L’opéra est un genre qui ne se laisse pas aborder facilement, mais j’étais content après l’avalanche de propositions loufoques, que les chanteuses mêlées avec bonheur aux musiciens puissent montrer tout leur savoir.
Les dieux contrarient  l’amour de la reine Didon envers Enée qui la quitte, elle en meurt de chagrin.
Devant la faveur critique qui présentait ce mix théâtre/opéra, je m’attendais à apprécier pleinement un spectacle « déjanté » bien que le qualificatif devienne un passage désormais banal dans un monde de « péteur de câbles » et de « grimpeur de tours ».

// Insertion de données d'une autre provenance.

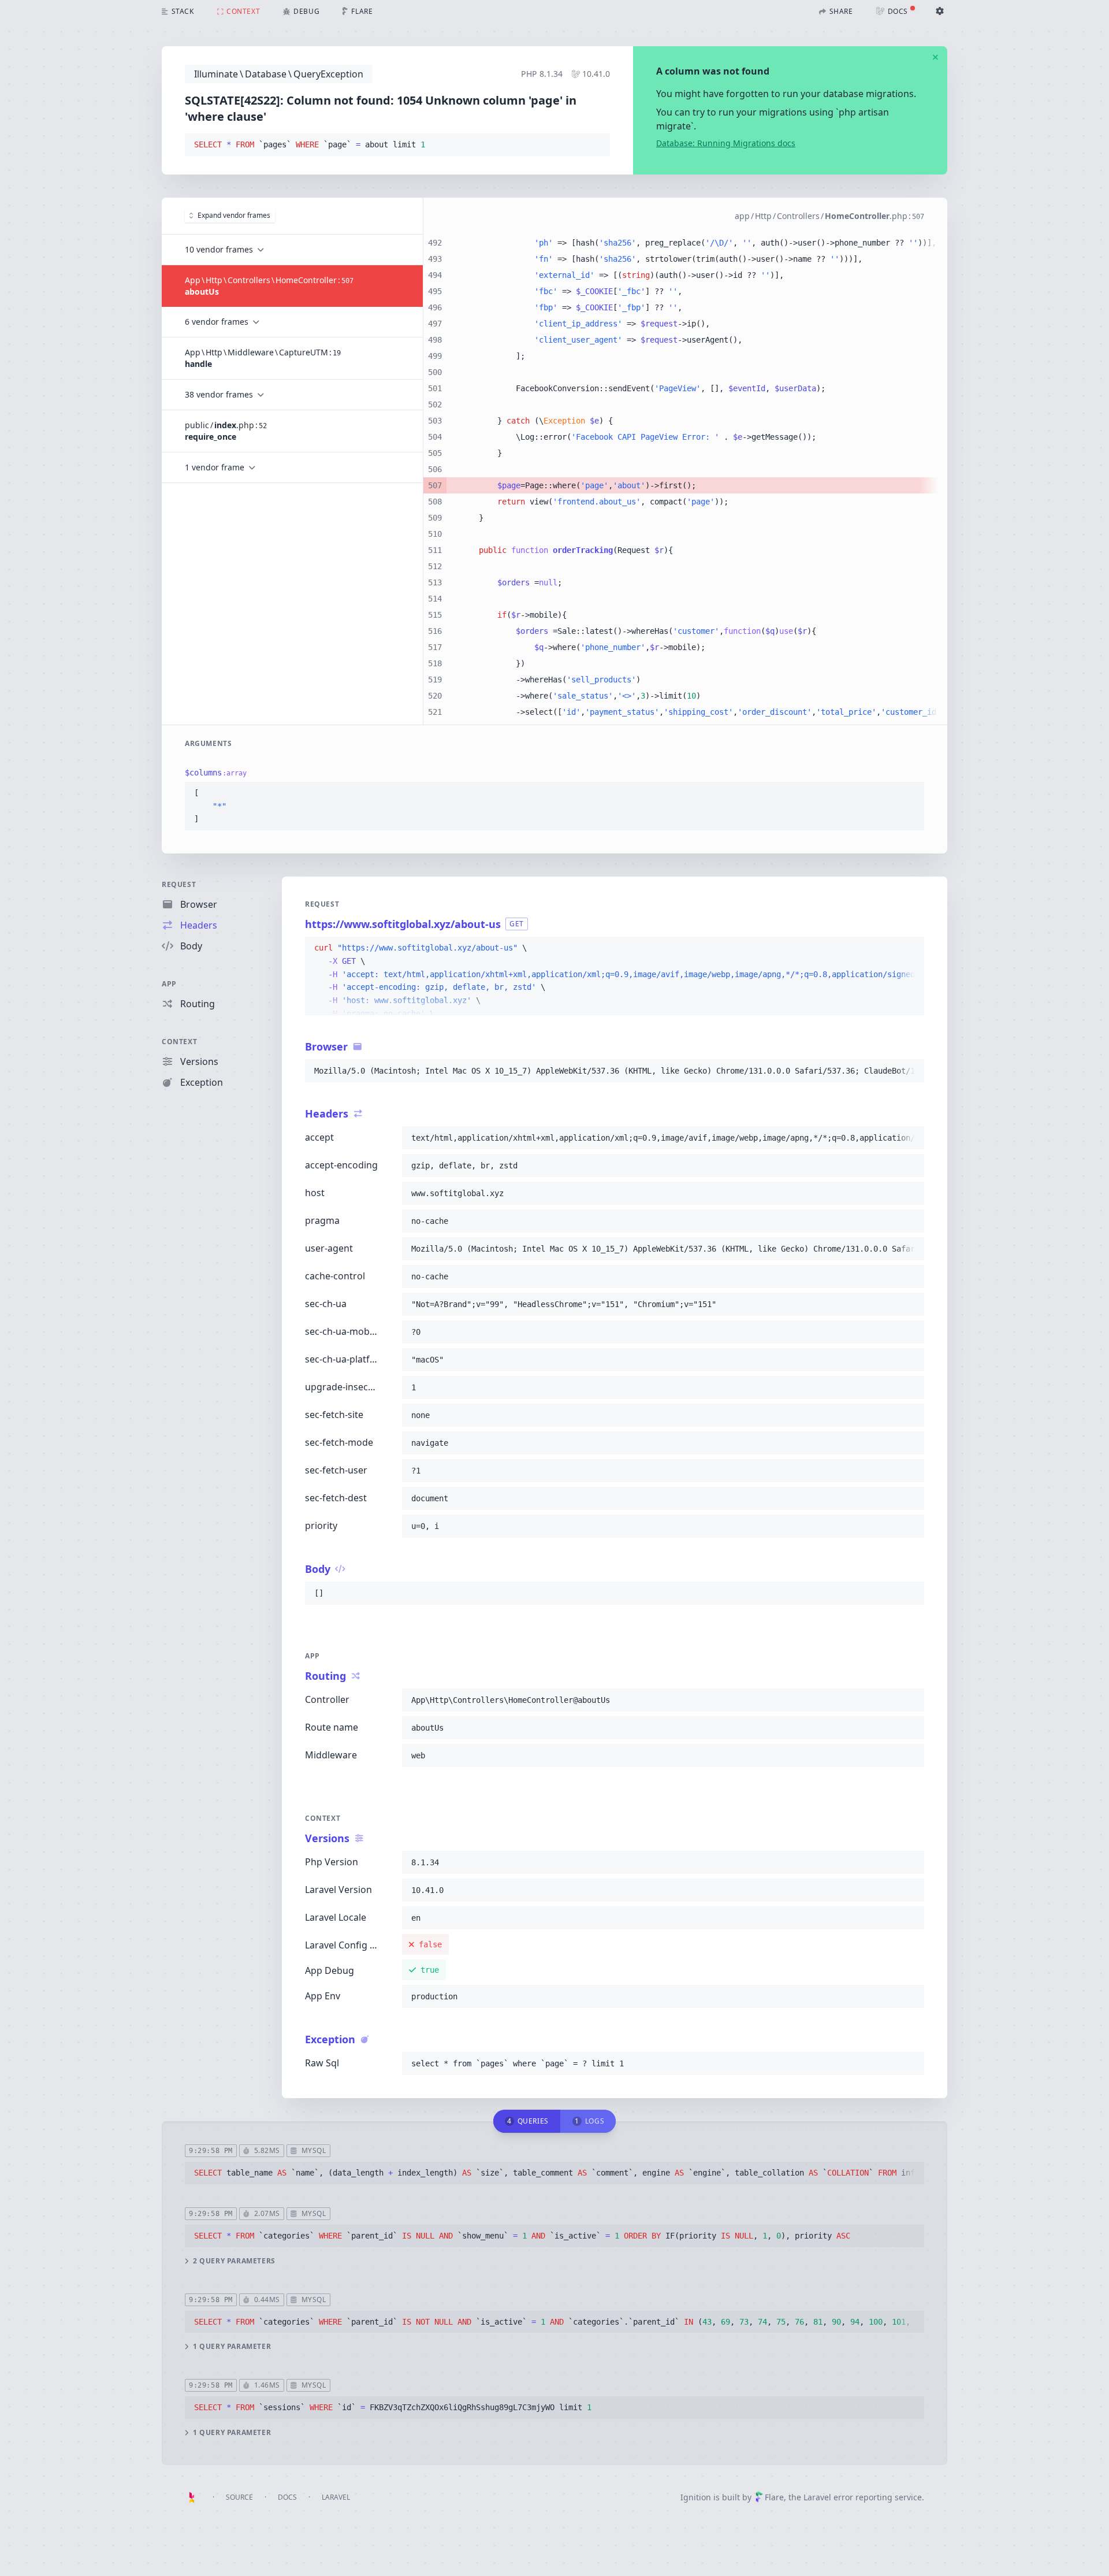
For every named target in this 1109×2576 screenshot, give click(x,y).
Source (239, 2497)
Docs (287, 2497)
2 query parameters (234, 2261)
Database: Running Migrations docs (725, 143)
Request (179, 884)
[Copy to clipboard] (596, 145)
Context (179, 1041)
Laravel (336, 2497)
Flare (774, 2497)
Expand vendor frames (234, 215)
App (169, 984)
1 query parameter (232, 2346)
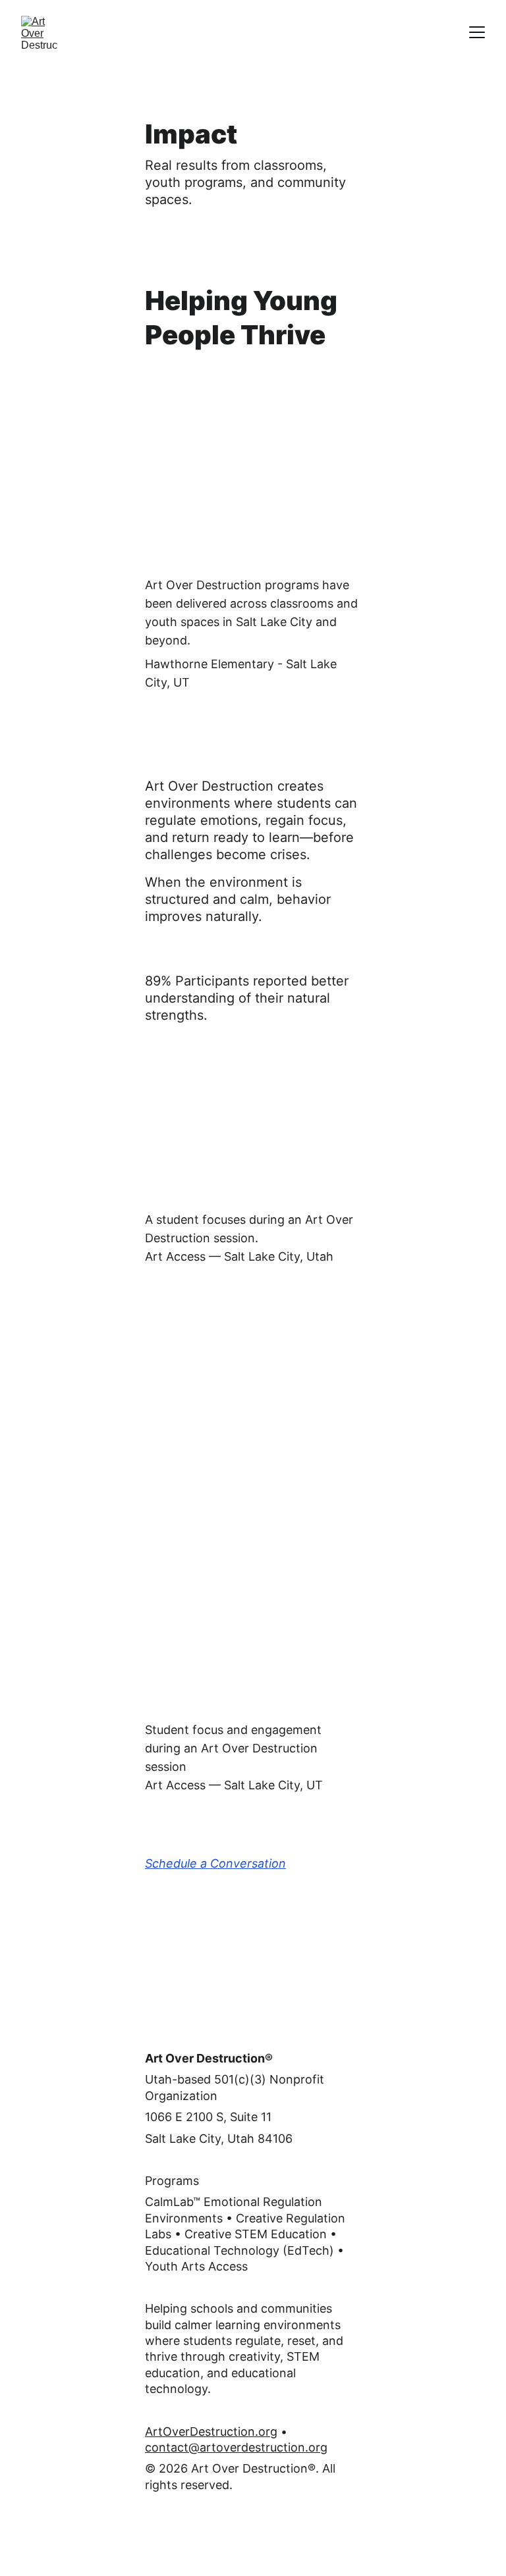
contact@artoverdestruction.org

La mode est au collage si possible hétéroclite. Pourtant si je reconnais volontiers auprès de mes amis qui ont apprécié en majorité cette soirée à la MC2, des séquences sympathiques, des digressions curieuses, l’ensemble baroque m’a paru de bric et de broc destiné à devenir « gravataire », c’est que nous sommes dans les débris.
J’ai aimé quand Enée traine Didon sur un tapis rouge et inversement, quand la reine amplifie les battements de son cœur et que la musique se déchaine, quand elle s’installe à la batterie.
Mais l’esthétique des ruines me lasse quand  m’assaillent des images de Sarajevo ou de Haïti, de préférence à Carthage contrée si proche des dieux dans ces temps où Cupidon fréquentait les demi-dieux et les demi-sels. Un emblématique skieur fournit une prestation spectaculaire et originale mais je n’en ai pas perçu l’utilité dans cette œuvre dont j’ai eu l’impression d’avoir attendu trop longtemps qu’elle démarre enfin.